Below are some records; quote exactly the lines from the one that contains "Open the Select Tunnel dropdown" through the one that contains "has width=780, height=438.", inclusive, and no others.

──────────────────────────────

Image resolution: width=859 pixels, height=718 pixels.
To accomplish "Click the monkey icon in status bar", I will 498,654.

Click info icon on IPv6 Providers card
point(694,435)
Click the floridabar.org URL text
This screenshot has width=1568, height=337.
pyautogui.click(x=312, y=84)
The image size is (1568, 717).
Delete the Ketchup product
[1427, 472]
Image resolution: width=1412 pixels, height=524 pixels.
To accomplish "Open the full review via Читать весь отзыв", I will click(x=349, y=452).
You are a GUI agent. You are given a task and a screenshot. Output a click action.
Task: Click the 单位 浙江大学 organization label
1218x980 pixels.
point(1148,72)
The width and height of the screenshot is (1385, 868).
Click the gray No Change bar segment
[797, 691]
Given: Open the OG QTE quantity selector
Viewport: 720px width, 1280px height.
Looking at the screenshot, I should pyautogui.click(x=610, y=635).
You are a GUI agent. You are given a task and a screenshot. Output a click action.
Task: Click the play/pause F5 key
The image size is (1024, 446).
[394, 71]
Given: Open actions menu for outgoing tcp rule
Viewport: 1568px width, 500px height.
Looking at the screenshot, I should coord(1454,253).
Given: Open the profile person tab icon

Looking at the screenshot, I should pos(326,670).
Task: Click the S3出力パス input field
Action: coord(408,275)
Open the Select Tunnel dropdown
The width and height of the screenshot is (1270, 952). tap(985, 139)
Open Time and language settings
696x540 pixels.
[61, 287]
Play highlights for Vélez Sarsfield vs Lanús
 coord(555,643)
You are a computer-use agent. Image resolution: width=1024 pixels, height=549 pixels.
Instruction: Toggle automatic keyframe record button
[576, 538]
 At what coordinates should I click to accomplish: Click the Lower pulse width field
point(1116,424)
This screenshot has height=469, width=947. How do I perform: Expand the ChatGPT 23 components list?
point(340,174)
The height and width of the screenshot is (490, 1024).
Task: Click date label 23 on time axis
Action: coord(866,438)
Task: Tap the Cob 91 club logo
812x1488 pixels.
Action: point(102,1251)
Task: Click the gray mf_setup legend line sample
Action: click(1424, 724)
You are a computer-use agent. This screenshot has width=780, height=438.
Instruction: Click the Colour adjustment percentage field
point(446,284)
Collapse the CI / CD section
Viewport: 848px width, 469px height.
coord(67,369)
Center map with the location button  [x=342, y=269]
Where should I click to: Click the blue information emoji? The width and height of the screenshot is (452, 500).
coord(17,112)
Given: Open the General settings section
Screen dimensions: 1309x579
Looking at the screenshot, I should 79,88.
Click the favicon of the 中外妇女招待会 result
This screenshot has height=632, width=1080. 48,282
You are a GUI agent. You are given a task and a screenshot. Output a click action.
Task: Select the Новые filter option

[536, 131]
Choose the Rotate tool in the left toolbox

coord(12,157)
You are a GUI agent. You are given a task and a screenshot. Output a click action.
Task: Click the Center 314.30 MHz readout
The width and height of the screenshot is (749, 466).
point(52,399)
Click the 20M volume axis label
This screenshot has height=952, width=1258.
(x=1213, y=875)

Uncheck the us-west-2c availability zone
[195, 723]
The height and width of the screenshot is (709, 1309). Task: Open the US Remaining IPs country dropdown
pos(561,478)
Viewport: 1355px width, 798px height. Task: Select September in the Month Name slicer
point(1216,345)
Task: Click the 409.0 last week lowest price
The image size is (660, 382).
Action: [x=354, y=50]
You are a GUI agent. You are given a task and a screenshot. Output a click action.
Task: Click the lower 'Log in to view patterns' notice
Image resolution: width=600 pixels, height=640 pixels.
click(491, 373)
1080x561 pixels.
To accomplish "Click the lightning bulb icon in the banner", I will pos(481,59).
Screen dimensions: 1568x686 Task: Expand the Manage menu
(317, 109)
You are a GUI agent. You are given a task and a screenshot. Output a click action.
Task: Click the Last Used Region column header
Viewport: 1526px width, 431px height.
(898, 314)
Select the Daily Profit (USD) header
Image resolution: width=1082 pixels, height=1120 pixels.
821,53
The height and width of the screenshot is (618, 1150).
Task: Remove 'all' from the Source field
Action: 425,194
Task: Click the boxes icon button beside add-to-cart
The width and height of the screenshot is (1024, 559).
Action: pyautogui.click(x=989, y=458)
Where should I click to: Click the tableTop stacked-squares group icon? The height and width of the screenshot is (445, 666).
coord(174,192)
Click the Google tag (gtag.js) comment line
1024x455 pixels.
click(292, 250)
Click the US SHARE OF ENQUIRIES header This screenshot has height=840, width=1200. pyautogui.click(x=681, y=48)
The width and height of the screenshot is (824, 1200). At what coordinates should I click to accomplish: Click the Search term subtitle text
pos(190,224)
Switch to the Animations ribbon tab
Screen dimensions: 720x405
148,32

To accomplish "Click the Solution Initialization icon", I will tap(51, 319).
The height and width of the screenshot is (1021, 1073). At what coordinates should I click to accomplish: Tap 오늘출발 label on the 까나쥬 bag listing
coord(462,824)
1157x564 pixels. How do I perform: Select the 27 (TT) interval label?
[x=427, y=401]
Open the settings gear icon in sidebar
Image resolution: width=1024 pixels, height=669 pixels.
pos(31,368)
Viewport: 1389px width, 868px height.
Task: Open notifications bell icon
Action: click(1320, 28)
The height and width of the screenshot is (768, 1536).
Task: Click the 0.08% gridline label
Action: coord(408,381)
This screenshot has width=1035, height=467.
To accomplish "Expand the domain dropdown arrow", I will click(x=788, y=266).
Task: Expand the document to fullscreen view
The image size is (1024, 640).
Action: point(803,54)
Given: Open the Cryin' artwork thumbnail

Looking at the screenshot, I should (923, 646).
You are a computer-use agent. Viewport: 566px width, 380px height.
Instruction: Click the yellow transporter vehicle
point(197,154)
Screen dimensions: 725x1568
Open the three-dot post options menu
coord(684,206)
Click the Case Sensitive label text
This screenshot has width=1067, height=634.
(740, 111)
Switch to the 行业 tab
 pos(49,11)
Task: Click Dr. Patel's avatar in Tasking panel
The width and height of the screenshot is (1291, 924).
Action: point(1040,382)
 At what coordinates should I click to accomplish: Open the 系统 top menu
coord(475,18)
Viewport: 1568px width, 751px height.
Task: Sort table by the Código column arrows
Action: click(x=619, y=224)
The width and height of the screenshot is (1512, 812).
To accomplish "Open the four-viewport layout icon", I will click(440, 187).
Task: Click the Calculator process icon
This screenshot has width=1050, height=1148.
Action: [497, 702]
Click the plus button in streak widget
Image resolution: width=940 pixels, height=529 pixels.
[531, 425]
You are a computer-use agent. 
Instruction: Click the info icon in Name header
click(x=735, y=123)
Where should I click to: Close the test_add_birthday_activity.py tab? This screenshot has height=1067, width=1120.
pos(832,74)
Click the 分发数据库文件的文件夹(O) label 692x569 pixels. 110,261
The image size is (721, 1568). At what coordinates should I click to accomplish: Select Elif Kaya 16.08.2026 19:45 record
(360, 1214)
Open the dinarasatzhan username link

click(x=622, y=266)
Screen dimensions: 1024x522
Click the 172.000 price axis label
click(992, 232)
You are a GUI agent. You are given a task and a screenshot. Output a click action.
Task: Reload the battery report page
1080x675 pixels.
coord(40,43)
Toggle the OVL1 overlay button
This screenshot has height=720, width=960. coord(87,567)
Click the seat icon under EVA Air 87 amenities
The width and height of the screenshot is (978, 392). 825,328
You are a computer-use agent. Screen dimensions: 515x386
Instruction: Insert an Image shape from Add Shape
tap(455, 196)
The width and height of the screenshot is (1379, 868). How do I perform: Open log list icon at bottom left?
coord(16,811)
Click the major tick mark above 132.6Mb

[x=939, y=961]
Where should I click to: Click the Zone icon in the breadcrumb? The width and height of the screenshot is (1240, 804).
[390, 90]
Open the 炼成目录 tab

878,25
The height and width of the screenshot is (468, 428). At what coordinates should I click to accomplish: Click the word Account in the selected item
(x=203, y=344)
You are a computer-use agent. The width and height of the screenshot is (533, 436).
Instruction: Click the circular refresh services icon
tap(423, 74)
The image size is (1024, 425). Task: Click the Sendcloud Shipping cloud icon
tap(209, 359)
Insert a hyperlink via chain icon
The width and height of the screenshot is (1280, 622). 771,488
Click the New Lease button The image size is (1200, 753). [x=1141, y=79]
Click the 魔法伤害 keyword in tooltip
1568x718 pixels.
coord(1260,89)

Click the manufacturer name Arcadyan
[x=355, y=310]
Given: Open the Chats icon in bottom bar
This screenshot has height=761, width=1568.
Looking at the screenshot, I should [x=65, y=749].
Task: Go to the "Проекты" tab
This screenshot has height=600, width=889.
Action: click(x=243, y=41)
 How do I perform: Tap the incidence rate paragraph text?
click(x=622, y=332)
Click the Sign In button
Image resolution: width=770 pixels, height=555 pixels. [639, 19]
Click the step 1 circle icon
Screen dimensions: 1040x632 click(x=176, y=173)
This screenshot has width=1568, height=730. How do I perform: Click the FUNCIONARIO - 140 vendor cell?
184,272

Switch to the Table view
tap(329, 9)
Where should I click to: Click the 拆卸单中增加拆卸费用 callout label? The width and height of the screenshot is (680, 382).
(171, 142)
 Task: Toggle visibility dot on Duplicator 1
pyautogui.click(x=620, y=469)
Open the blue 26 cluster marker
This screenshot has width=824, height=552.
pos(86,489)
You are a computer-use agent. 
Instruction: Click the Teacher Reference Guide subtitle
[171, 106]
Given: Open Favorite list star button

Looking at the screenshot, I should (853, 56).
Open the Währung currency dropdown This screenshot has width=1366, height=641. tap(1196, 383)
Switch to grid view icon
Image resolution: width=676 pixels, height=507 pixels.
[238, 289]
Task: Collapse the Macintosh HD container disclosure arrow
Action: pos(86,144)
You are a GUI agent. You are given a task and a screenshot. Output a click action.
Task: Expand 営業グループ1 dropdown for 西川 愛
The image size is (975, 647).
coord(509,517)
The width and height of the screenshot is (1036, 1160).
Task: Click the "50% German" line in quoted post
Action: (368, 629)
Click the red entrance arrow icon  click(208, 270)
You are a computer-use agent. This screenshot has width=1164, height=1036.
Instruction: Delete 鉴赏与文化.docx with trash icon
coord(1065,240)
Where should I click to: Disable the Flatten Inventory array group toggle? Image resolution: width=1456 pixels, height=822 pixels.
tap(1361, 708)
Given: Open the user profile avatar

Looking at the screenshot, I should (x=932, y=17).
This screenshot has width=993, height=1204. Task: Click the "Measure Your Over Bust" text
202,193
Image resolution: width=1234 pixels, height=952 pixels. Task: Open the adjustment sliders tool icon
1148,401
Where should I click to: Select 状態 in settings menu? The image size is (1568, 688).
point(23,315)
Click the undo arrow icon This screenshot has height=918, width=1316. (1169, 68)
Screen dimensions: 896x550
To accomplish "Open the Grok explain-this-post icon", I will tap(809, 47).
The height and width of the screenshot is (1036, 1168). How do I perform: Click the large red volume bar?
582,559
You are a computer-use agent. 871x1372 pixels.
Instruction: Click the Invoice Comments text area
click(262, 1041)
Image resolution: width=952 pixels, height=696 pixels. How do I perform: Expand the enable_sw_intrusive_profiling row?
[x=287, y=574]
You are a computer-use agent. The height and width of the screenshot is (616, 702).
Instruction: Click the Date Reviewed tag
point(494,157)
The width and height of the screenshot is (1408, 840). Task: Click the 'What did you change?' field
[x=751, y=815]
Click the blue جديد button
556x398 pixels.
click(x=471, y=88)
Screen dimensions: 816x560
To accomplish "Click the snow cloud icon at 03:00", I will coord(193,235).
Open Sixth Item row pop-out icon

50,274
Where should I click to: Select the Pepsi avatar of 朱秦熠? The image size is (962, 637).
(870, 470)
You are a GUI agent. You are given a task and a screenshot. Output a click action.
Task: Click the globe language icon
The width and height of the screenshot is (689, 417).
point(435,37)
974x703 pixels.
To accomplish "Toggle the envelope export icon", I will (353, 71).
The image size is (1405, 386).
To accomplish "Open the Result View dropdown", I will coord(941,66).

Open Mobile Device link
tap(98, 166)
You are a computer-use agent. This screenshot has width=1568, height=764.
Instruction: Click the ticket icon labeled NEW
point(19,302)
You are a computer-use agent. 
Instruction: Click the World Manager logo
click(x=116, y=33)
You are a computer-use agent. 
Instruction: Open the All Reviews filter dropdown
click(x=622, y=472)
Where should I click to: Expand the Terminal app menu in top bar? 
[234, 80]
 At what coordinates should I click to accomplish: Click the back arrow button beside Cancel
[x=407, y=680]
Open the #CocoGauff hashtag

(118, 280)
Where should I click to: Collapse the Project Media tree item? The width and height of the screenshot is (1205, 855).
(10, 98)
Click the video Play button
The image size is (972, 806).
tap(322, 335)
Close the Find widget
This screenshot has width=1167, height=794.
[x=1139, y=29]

──────────────────────────────

Result:
Open the Select Tunnel dropdown
The width and height of the screenshot is (1270, 952). tap(985, 139)
Open Time and language settings
696x540 pixels.
[61, 287]
Play highlights for Vélez Sarsfield vs Lanús
 coord(555,643)
You are a computer-use agent. Image resolution: width=1024 pixels, height=549 pixels.
Instruction: Toggle automatic keyframe record button
[576, 538]
 At what coordinates should I click to accomplish: Click the Lower pulse width field
point(1116,424)
This screenshot has height=469, width=947. How do I perform: Expand the ChatGPT 23 components list?
point(340,174)
The height and width of the screenshot is (490, 1024).
Task: Click date label 23 on time axis
Action: coord(866,438)
Task: Tap the Cob 91 club logo
812x1488 pixels.
Action: point(102,1251)
Task: Click the gray mf_setup legend line sample
Action: click(1424, 724)
You are a computer-use agent. This screenshot has width=780, height=438.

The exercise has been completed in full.